Uma boa notícia! A Itaueira Agropecuária, que tem sede em Fortaleza e fazendas de produção de melão e melancia no Ceará, Piauí e Bahia, retomou suas exportações para o Canadá. E com outra boa novidade: o melão exportado para o mercado canadense, muito exigente do ponto de vista fitossanitário, é produzido na nova unidade de produção da empresa, no distrito de Aruaru, em Morada Nova, cuja geografia está incluída na área livre da mosca da fruta.
Nessa fazenda, o melão está sendo cultivado em 1.500 hectares, que serão 3 mil hectares dentro de dois anos ou três anos, segundo estima Tom Prado, sócio e CEO da Itaueira.
Na semana passada, ele e seu irmão Caito estiveram na cidade de Anaheim, na chamada Grande Los Angeles, na Califórnia, onde está o grande parque original do Grupo Disney. Lá, os dois participaram de mais uma PMA Fresh, a maior feira e exposição da cadeia produtiva da hortifruticultura das Américas, que anual e alternadamente, se realiza em Anaheim, Miami e Atlanta.
Na PMA Fresh de Anaheim, os irmãos Prado tiveram várias reuniões com importadores canadenses, que já estão recebendo contêineres semanais com os melões da marca Rei produzidos no Ceará e exportados pelos portos do Pecém e Mucuripe.

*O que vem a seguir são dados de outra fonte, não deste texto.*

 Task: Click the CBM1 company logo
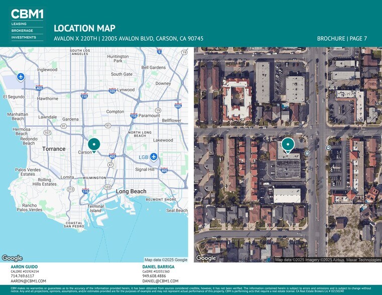27,14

A perspectiva é de que as vendas para o mercado do Canadá seguirão crescendo, assim como crescem, também, as exportações para o mercado europeu.
No início deste mês, em Madri (Espanha), durante a Fruit Attraction, segunda maior feira mundial da cadeia produtiva de hortifrutis (a maior ainda é a de Berlim, na Alemanha, que acontece anualmente na primeira semana de fevereiro), Caito e Tom Prado, junto com sua equipe de vendas externas, reuniu-se com vários importadores da Europa, dos EUA, do Canadá e do Oriente Médio, fechando contratos com antigos importadores europeus e iniciando negócios com novos clientes do Velho Continente e, também, do mundo árabe, onde o consumo de melão cresce a todo pano.

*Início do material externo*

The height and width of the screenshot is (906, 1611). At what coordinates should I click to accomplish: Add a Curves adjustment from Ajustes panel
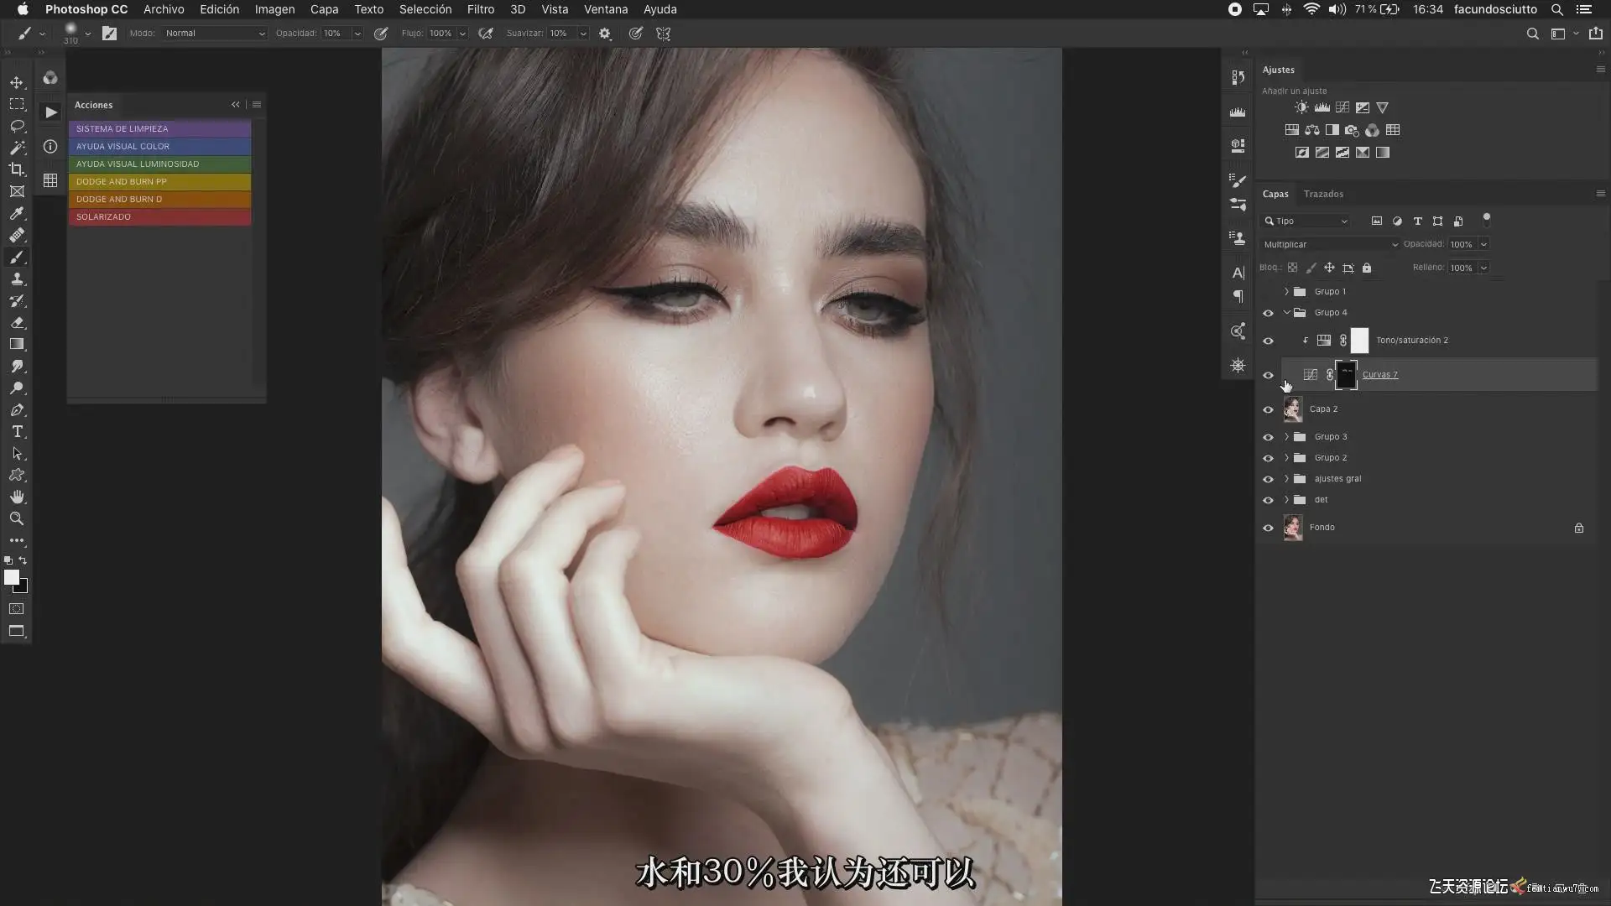pyautogui.click(x=1343, y=107)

Como sempre discretos, Caito e Tom Prado evitaram transmitir mais informações sobre a retomada das exportações para o Canadá, mas disseram que o plano de expansão da unidade cearense da Itaueira prevê o cultivo, até 2027, de mais 1.500 hectares da fazenda de São João do Aruaru, que hoje dá emprego direto e formal (com carteira assinada) a 1.500 colaboradores (para cada 1 hectare, um emprego).
Tom Prado faz questão de assinalar que não é toda a produção cearense de melão que é exportada. “Parte dela vai para as redes de supermercados de todo o país, ou seja, para o poderoso e disputado mercado interno brasileiro, incluindo, naturalmente, o do Ceará”, explica ele.

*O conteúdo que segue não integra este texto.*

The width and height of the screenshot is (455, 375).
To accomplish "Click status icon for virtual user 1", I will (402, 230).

INDÚSTRIA BRASILEIRA TEM 2º SEMESTRE DE DIFICULDADES
Má notícia! A brasileira indústria fechou o terceiro trimestre deste ano, apresentando mais sinais de dificuldades. De acordo com a Sondagem Industrial, divulgada ontem, segunda-feira, 20, pela Confederação Nacional da Indústria (CNI), a produção do setor industrial estagnou em setembro, enquanto os estoques se acumularam e o emprego recuou. Além disso, os empresários demonstram maior preocupação com a demanda interna insuficiente.
O índice que mede a evolução da produção industrial brasileira registrou 50,1 pontos em setembro. Por estar praticamente sobre a linha divisória de 50 pontos, o indicador aponta que a produção do setor ficou estável em relação a agosto. O índice de evolução do emprego, por sua vez, foi de 48,9 pontos, o que indica queda do número de trabalhadores industriais na comparação com agosto. O resultado é atípico, já que, desde 2020, esse indicador registrava crescimento no período, com exceção de 2023.
Já o índice de evolução do nível de estoques registrou 50,8 pontos. Por estar acima da linha de 50 pontos, indica que houve acúmulo de estoques entre agosto e setembro. Além disso, o indicador de estoque efetivo em relação ao usual passou de 48,8 pontos em agosto para 50,7 pontos em setembro. O movimento revela que o nível de estoques ficou acima do que os empresários desejavam.
"Os dados mostram um quadro difícil para a indústria. É importante notar que o acúmulo de estoques indesejado ocorre mesmo com um freio da produção. É um sinal de que a demanda veio mais fraca do que os empresários esperavam", como avalia o gerente de Análise Econômica da CNI, Marcelo Azevedo.